Acolhimento de refugiados
23-04-2018 - 06:19

Portugal sente-se alheio à vergonha europeia quanto a refugiados. Mas existem motivos para também os portugueses se envergonharem.

A par com as tendências populistas e autoritárias que se manifestam em vários países da UE, o grande falhanço europeu foi a incapacidade para dar uma reposta conjunta e adequada à entrada de refugiados, sobretudo em 2015.

Falando numa sessão promovida na quinta-feira pelo jornal espanhol “El País”, o antigo primeiro-ministro de Espanha Felipe Gonzalez observou que, nesta altura, estão a entrar na Colômbia venezuelanos fugidos da tragédia política, económica e social em que se transformou o seu país, que dispõe das maiores reservas mundiais de petróleo.

Ora a Colômbia, uma nação menos desenvolvida do que a maioria dos países europeus, está a lidar com um afluxo de refugiados em número comparável com aquele que a Europa foi incapaz de enfrentar. Decerto que os venezuelanos estão culturalmente próximos dos colombianos e até falam a mesma língua; e não há perigo de venezuelanos lançarem ações terroristas na Colômbia. Mas a comparação envergonha os europeus.

Portugal não se considera envolvido nessa vergonha, porque é modesto o número de refugiados que recebe.
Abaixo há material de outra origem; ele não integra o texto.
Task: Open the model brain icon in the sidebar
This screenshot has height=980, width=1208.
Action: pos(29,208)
E a comunicação social tem informado sobre meritórias iniciativas solidárias de portugueses no acolhimento a refugiados.

No entanto, um trabalho da jornalista Ana Dias Cordeiro, no diário “Público” da passada quinta-feira, evidencia, sem o dizer, que temos infelizmente razões para também nos envergonharmos.

Desde dezembro de 2015, mais de 1500 pessoas entraram em Portugal como refugiadas, muitas das quais marcadas por tragédias horríveis na sua terra de origem e por mil perigos durante o seu percurso até à Europa. Pois desses refugiados, mais de metade já saiu de Portugal, o que não é propriamente abonatório da nossa capacidade de acolhimento e de integração.
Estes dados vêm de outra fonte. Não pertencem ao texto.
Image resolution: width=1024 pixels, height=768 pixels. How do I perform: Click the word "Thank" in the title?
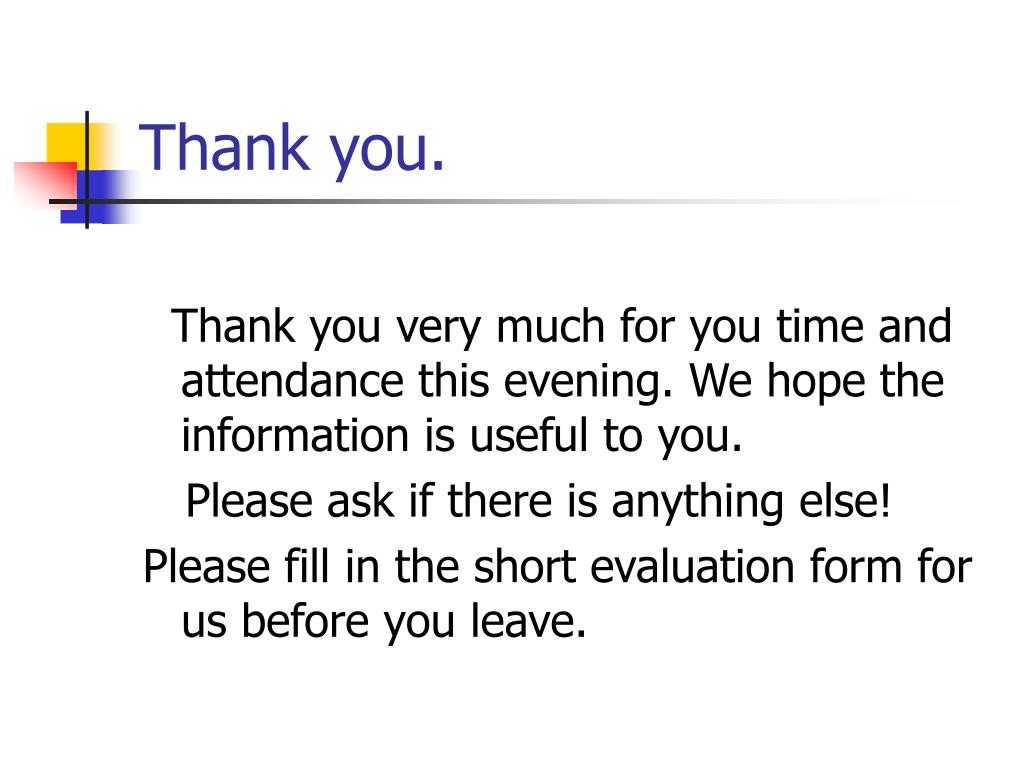click(x=224, y=148)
Uma das falhas dessa integração é o inferno burocrático que os refugiados são obrigados a sofrer caso pretendam reunir a sua família em Portugal – uma condição importante para se integrarem com sucesso no país de acolhimento. É chocante que apenas um, repito, um refugiado logrou até agora reunir a sua família.

O Serviço Jesuíta aos Refugiados (JRS) queixou-se do Serviço de Estrangeiros e Fronteira (SEF) e da maneira como este trata os refugiados. Há práticas (ou normas?) aberrantes, como o refugiado ter que iniciar um processo para cada membro da sua família que pretende trazer para Portugal, não sendo aceites processos para o conjunto da família.

No início do ano passado, o JRS enviou ao governo, aliás em resposta a solicitação deste, um documento propondo algumas alterações às regras para o exercício do direito de reagrupamento familiar. O documento até hoje não teve resposta. A jornalista do “Público” tentou, sem sucesso, saber o que se passa em relação a este documento; depois contactou o gabinete do ministro Eduardo Cabrita. Também não conseguiu resposta.

Costumamos apontar, com orgulho, que fomos o país europeu que mais cedo aboliu a pena de morte. E que o nosso feitio aberto e humanista nos leva a acolher com simpatia os turistas estrangeiros. Pena é que, pelo menos em matéria de refugiados, essas qualidades não tenham aplicação prática.